И жрец, попрыгав еще вокруг невозмутимого голема, ускакал в подземелья — делиться радостью с гномами-таксидермистами.
Великие люди делятся на две категории. Одних человечество не хочет забыть. Других — не может.
— Эх, — горестно вздохнул Ангус да Галармон. — Какое несчастье, что среди нас нет нашего дорогого и всеми любимого Агапия Лилипупса. Как тяжело мы переживаем…
— Говорите за себя, — посоветовал маркиз Гизонга, ежась от воспоминаний, как от сильного холода.
Чего вы хотели? Все отпрыски аристократических родов проходят обязательную службу в армии. И главный казначей — в ту пору еще никакой не казначей и не маркиз, а юный виконт Шушима, которого от солидного наследства отделяла толпа из восемнадцати человек старших родственников, — тоже не стал исключением. Собственно, военная служба — единственное место, где находят приют безденежные младшие сыновья знатных семейств.
— Впрочем, вы правь. При известии о надвигающейся войне он за неделю поставил бы под знамена Кассарии отборное, прекрасно вымуштрованное и беспощадное войско.
— А кто этот — Лилипупс? — спросил Юлейн, закрывая газету. — Расскажите мне. Я наверняка слышал это имя, но не припомню, в связи с чем. Был, кажется, какой-то скандал?
— Не какой-то, — не слишком почтительно отвечал маркиз, поглощенный собственными мыслями, — а грандиозный. Из тех, что приводят к Двухсотлетним войнам и перекраивают историю и географию континентов.
— Вы, сир, были еще совсем дитя, — вставил генерал, невольно умиляясь тому, что и короли приходят в мир несмышлеными младенцами. — Ваш батюшка Нумилий вел затяжную войну с Гриомом, и, признаться, в этой кампании удача не всегда сопутствовала армии Тиронги.
— Да мы чуть не разорились из-за этой войны! — вскричал маркиз, которого повергали в смертельный ужас одни только архивные данные. Его ничуть не удивляло, что тогда за два года сменилось трое главных казначеев.
— О финансовых проблемах мне известно немного меньше, — дипломатично заметил Галармон, — а что до боевых действий, то я являлся их непосредственным участником. И могу сказать, что бывали в нашей истории войны и поприличнее.
Юлейн крутил головой, глядя то на одного, то на другого. Он учил в школьные годы историю, но ни о каком Агапии Лилипупсе она не упоминала.
— Короче говоря, — пояснил граф да Унара, который полагал, что краткость — сестра не только таланта, но и здравого смысла, — мы ждали мирных переговоров нетерпеливее, чем когда-либо. Правда, Тиронга еще могла вести войну, и, вероятно, до победного конца. Но обеим сторонам предоставлялся уникальный шанс прекратить вооруженный конфликт и при этом сохранить лицо. Нужно ли повторять, какими желанными гостями были послы Гриома?

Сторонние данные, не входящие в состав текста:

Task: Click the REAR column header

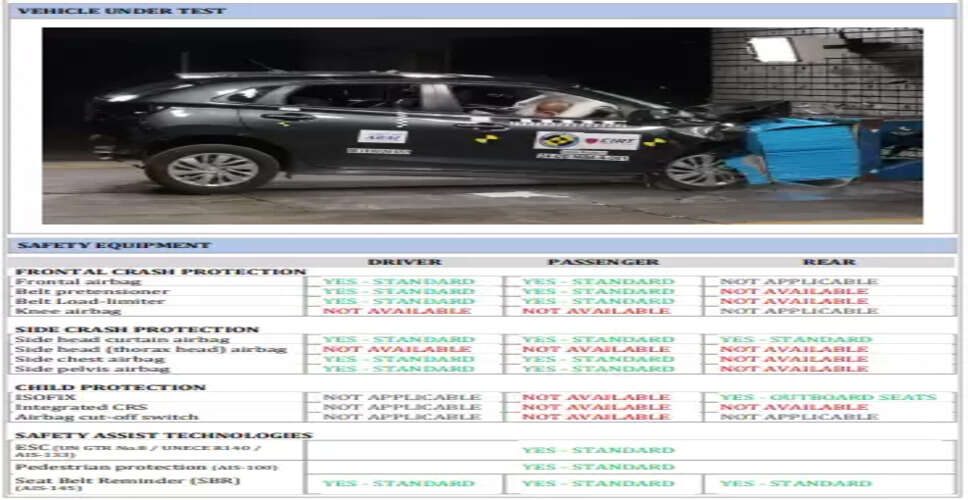Action: pyautogui.click(x=828, y=262)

— И что? — с нетерпением спросил Юлейн.
— Агапий Лилипупс — краса и гордость тиронгийской армии — как раз руководил очередным набором добровольцев.
— Он — вербовщик?
— И вербовщик тоже.
— Яркий талант, — не удержался Галармон. — Бригадный сержант. Герой войны. Не знал, куда складывать награды.
— Бригадных сержантов не бывает, — не слишком уверенно сказал король.
— Не бывает, — охотно согласился генерал.
— Что же вы меня путаете?
— Ни в коем случае, ваше величество. Это единственное в своем роде воинское звание было изобретено специально для славного Агапия и после его кончины никому и никогда не присваивалось.